• [Stated exercise A]:
List every person the ORPHAN interview text names as taking part in the roundtable interviews.
• [Stated exercise B]:
Reproduce the part of the ORPHAN interview text starting at "David Leslie Johnson: At" and ending at "Fuhrman as Esther?".
• [Stated exercise C]:
In the ORPHAN interview text, what hair was Esther supposed to have according to the early draft of the script?

• [Provided text]:
I’ll admit it. I was slightly intrigued by the promotional poster for ORPHAN the first time I caught it at a bus stop back in New York. I couldn’t help but stare at this oddly photoshopped image and try desperately to figure out exactly what was wrong with Esther? Needless to say, whatever they did to the image worked because it got me to stop and examine it. But after that, I honestly didn’t have high expectations set up for yet another “evil child” horror movie. However, because my expectations were low, ORPHAN actually ended up exceeding my initial expectations and I left the theater more then satisfied by the experience. It’s a fairly solid little horror movie that definitely earns its R rating and delivers on some truly genuine shocking twists.

ICONS OF FRIGHT was invited to sit in on a series of roundtable interviews with various people involved in its creation including producers Joel Silver & Susan Downey, writer David Leslie Johnson, director Jaume Collet-Serra and actors Vera Farmiga, Peter Sarsgaard and Isabelle Fuhrman making her screen debut as Esther. The following is a series of quotes pulled from an array of topics we covered in the hour long interview session. Enjoy!

On the origins of the story & co-producer Leonardo Dicaprio?

Joel Silver: Appian Way is Leonardo’s production company, they had really come up with the idea for this movie and it was a horror movie they wanted to make. And he had sent off the script and Warners had read the script and thought this might be a great vehicle for us at Dark Castle to jump into. We met with Leo and his business partner and we felt that it was a great idea. Susan worked with them very closely to bid off the script and with the movie itself.

David Leslie Johnson: At the very beginning, the project was developed internally at Leo’s company Alpine Way, and one of his executives Alex Mace wrote a treatment for it. They basically were looking for a writer to adapt the treatment and get a fresh take on it. They only gave me the first 3 pages of it. Basically the beginning of the story, the family dynamic, who the characters were and Esther comes to the home – now what happens? So, I sort of took that, came up with the ending and worked backwards to match up with the story they had and pitched them that and that’s sort of how it came to be.

On casting Isabelle Fuhrman as Esther?

Susan Downey: It was pure old fashioned casting. We put a bunch of kids on tape and she just popped right out. And it was interesting because if you do read an early draft of the script, the description of the little girl is the complete opposite of what Isabelle actually looks like. She was supposed to have pure white skin, and blonde curly hair. It wasn’t her look, but she was so good in her audition and just stood out from all the other kids that it was a no brainer.

Joel Silver: Leo was making a movie in South Africa, BLOOD DIAMOND actually, and the way that you can cast now, there’s websites with protective locks so you can put up video of all the people testing for a role. Leo called me early one morning and said, “I saw this girl and she’s fantastic!” We hadn’t even seen it yet because he had been ahead of us in time, and he just said, “She’s the one. She’s the one.” He was very specific about that because being a child actor himself, he was very conscious of what that does and what that is and he was always concerned that this girl not be affected by the process. He was very conscious that she be very focused and not given too much information about things in the movie that might hurt her future.

Isabelle on portraying the character of Esther?

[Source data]
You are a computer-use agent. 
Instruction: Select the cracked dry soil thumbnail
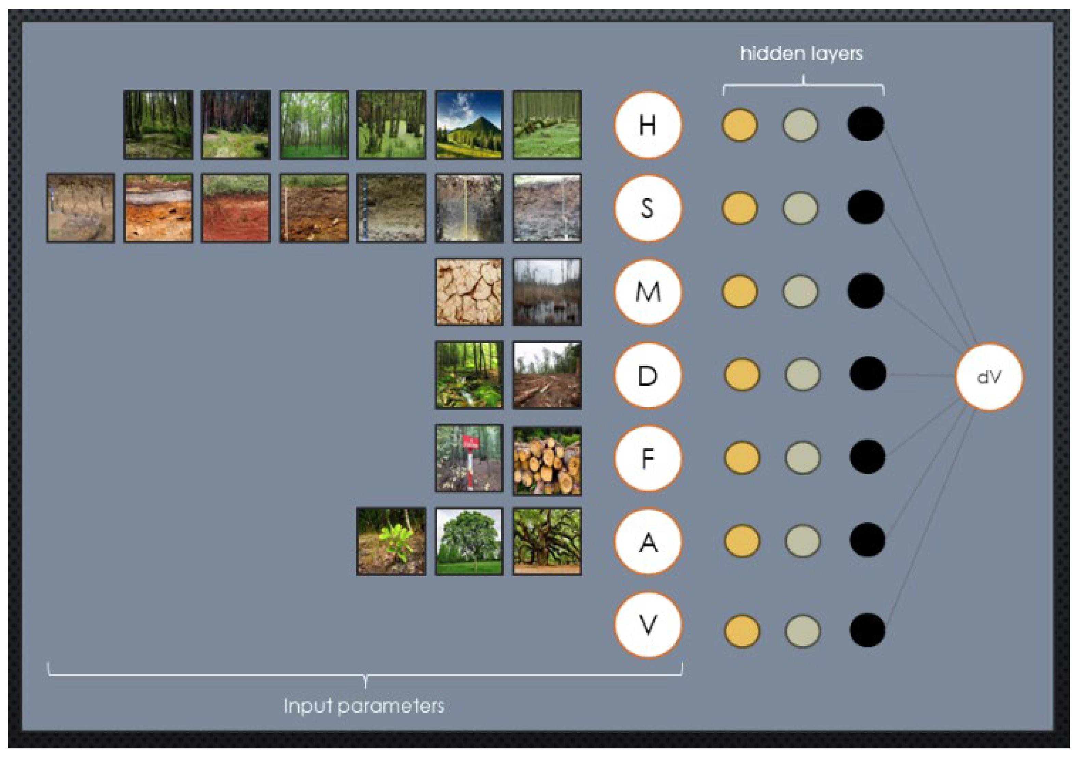pyautogui.click(x=469, y=291)
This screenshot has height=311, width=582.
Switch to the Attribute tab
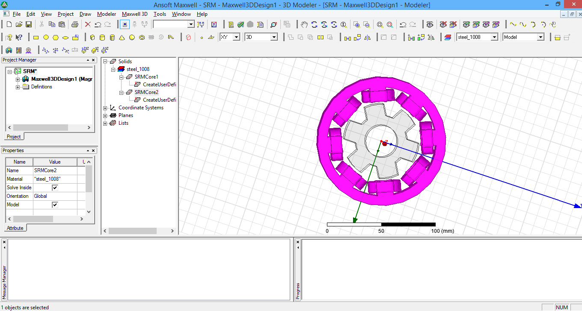coord(15,228)
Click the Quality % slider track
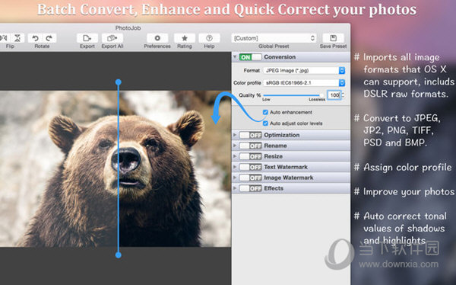This screenshot has height=285, width=456. click(x=293, y=95)
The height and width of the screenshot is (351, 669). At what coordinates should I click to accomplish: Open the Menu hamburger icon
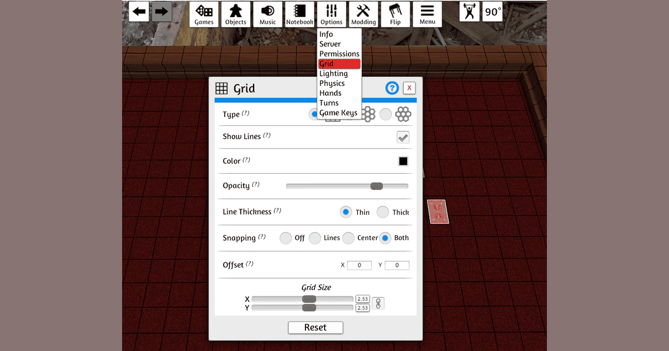click(427, 14)
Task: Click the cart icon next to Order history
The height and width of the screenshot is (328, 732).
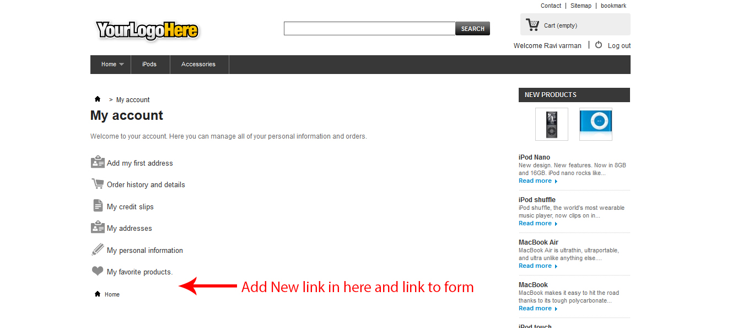Action: [x=98, y=184]
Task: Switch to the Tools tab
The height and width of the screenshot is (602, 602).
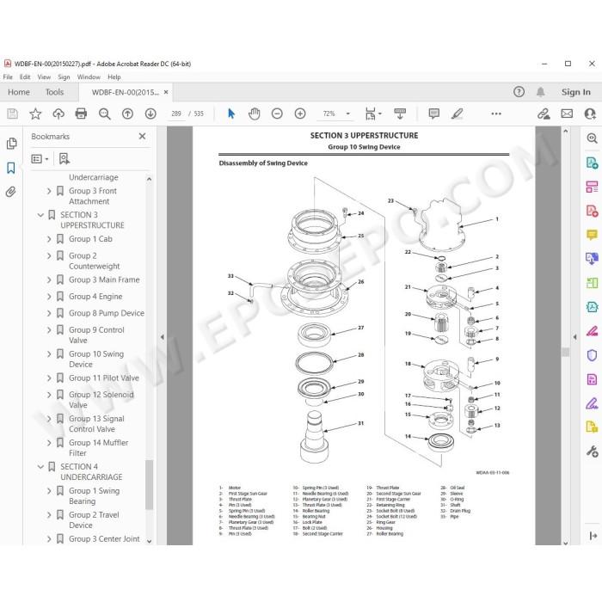Action: (x=54, y=92)
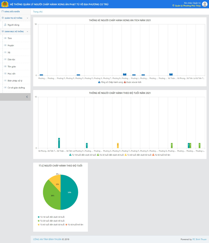Click the list icon beside Tỉnh

pos(5,38)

• [Written reply A]:
Joel Silver, Susan Downey, David Leslie Johnson, Jaume Collet-Serra, Vera Farmiga, Peter Sarsgaard, Isabelle Fuhrman

• [Written reply B]:
David Leslie Johnson: At the very beginning, the project was developed internally at Leo’s company Alpine Way, and one of his executives Alex Mace wrote a treatment for it. They basically were looking for a writer to adapt the treatment and get a fresh take on it. They only gave me the first 3 pages of it. Basically the beginning of the story, the family dynamic, who the characters were and Esther comes to the home – now what happens? So, I sort of took that, came up with the ending and worked backwards to match up with the story they had and pitched them that and that’s sort of how it came to be.

On casting Isabelle Fuhrman as Esther?

• [Written reply C]:
Blonde curly hair.